ANNAPOLIS, Md.: A man armed with a shotgun and smoke grenades burst into a newspaper office in the US city of Annapolis on Thursday, killing five people in what police described as a "targeted attack." Officials said the shooting at the Capital Gazette newspaper was carried out by a white adult male resident of Maryland state who was being questioned in custody.
There were five fatalities and two superficial injuries, the acting police chief of Anne Arundel county, Bill Krampf, told a news conference in Maryland's capital. The Baltimore Sun -- which owns the Capital Gazette -- named Rob Hiaasen, the paper's assistant editor, who mentored young journalists and wrote in a "wryly observant" style, as one of the victims of the shooting.

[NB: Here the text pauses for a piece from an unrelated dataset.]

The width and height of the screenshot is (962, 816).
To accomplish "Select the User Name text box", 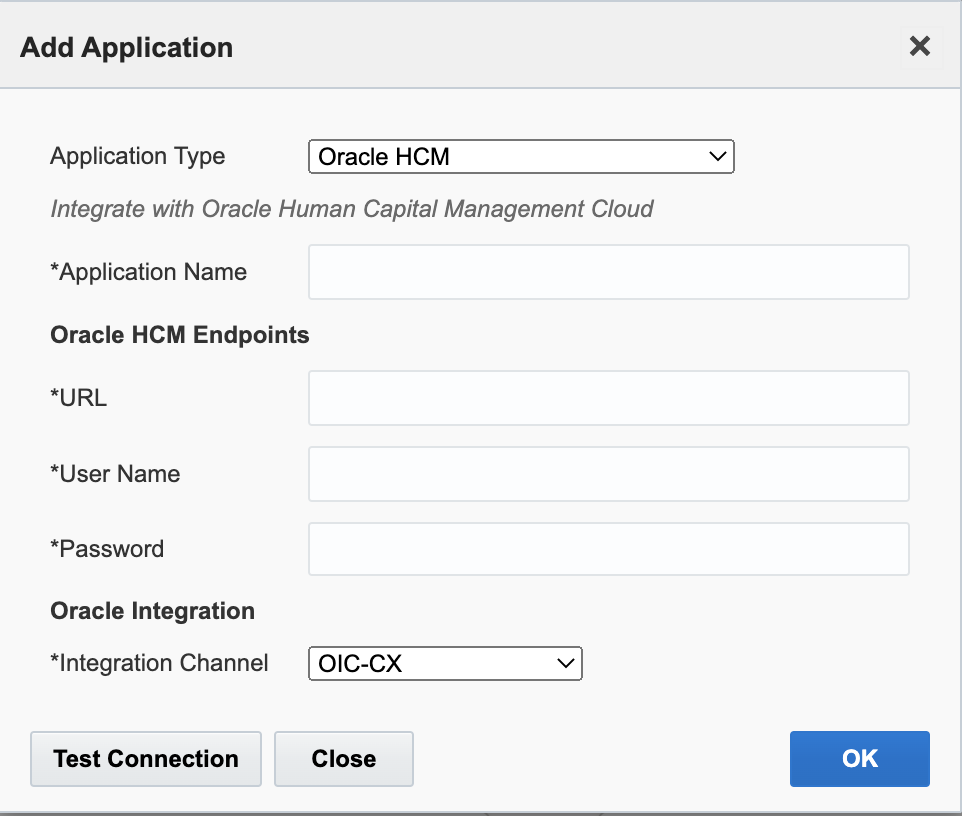I will pos(608,474).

Krampf said that police did not yet know the shooter's motive, but "we know that there were threats sent to the Gazette through social media." "We're trying to confirm what account that was and we're trying to confirm who actually sent them," Krampf added. US media identified the suspected shooter as Jarrod Ramos, whom the Sun said had a long-running dispute with the newspaper over a 2011 story "that covered a criminal harassment case against him."
Here are the updates of the shooting at Capital Gazette office:
Jun 29, 2018 10:41 (IST)
Police are treating the shooting as a local incident, with no links to terrorism, a law enforcement source told Reuters. Police did not say why the gunman may have targeted the newspaper or its employees.
Jun 29, 2018 08:26 (IST)
Jimmy DeButts, a Capital Gazette journalist, tweeted that he was "devastated & heartbroken. Numb."
Jun 29, 2018 08:26 (IST)
US media identified the suspected shooter as Jarrod Ramos, whom the Sun said had a long-running dispute with the newspaper over a 2011 story "that covered a criminal harassment case against him."
Jun 29, 2018 08:25 (IST)
The Baltimore Sun -- which owns the Capital Gazette -- named Rob Hiaasen, the paper's assistant editor, who mentored young journalists and wrote in a "wryly observant" style, as one of the victims of the shooting.
Jun 29, 2018 08:25 (IST)
A reporter for the daily, which has roots dating back to the early eighteenth century, tweeted a chilling account of how the "gunman shot through the glass door to the office and opened fire on multiple employees." "There is nothing more terrifying than hearing multiple people get shot while you're under your desk and then hear the gunman reload," crime reporter Phil Davis said.